WHAT THIS TASK INVOLVES> Rewrite the lines of the material below as a JSON list of strings, one string per line with blank lines omitted, starting at the line that contains "Diseño Ecommerce Barcelona (112, 1033)" and ending at the line that contains "Terms Of Use", both included.

PROVIDED DATA>
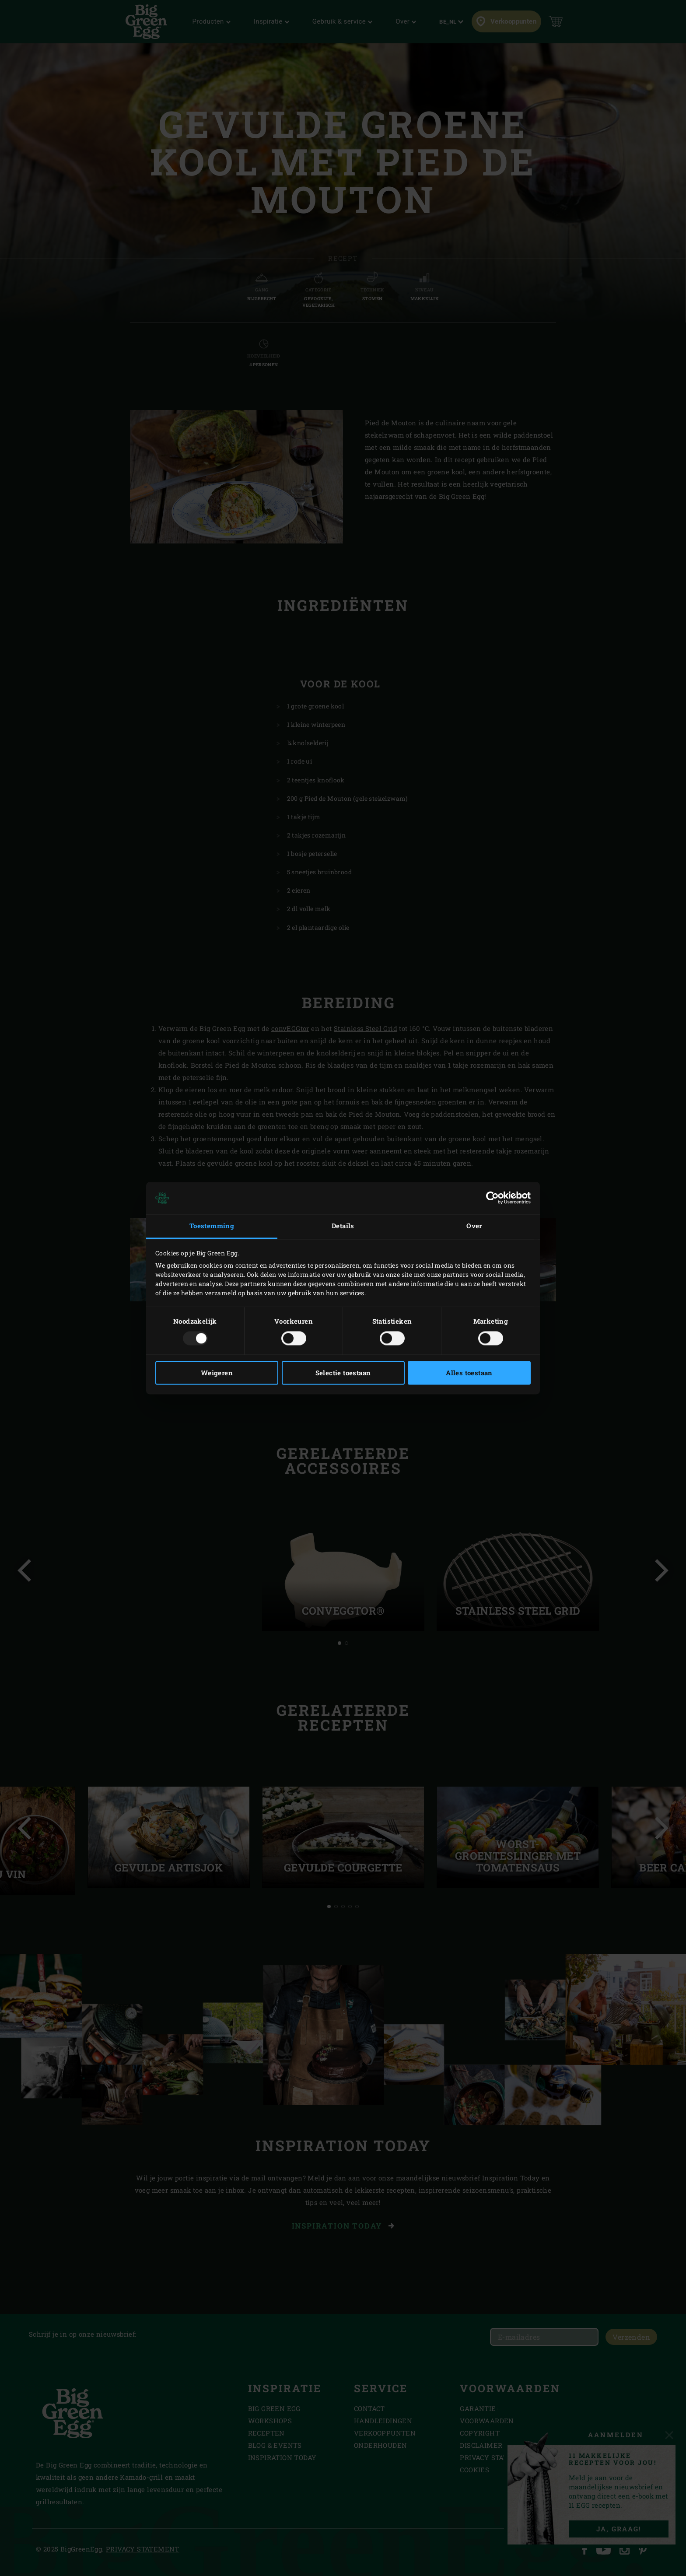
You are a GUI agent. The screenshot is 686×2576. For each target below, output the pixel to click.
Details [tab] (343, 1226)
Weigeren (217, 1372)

==

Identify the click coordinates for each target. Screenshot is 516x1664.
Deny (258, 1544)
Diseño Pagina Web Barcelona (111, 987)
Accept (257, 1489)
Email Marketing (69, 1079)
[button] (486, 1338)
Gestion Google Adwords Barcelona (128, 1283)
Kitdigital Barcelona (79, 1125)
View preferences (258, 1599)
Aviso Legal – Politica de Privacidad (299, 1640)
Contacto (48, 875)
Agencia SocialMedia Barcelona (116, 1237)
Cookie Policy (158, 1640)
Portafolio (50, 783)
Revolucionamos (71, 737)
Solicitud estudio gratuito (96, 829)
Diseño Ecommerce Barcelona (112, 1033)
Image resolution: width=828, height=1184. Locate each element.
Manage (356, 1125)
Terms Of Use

EXERCISE ANSWER>
[
  "Diseño Ecommerce Barcelona (112, 1033)",
  "Image resolution: width=828, height=1184. Locate each element.",
  "Manage (356, 1125)",
  "Terms Of Use"
]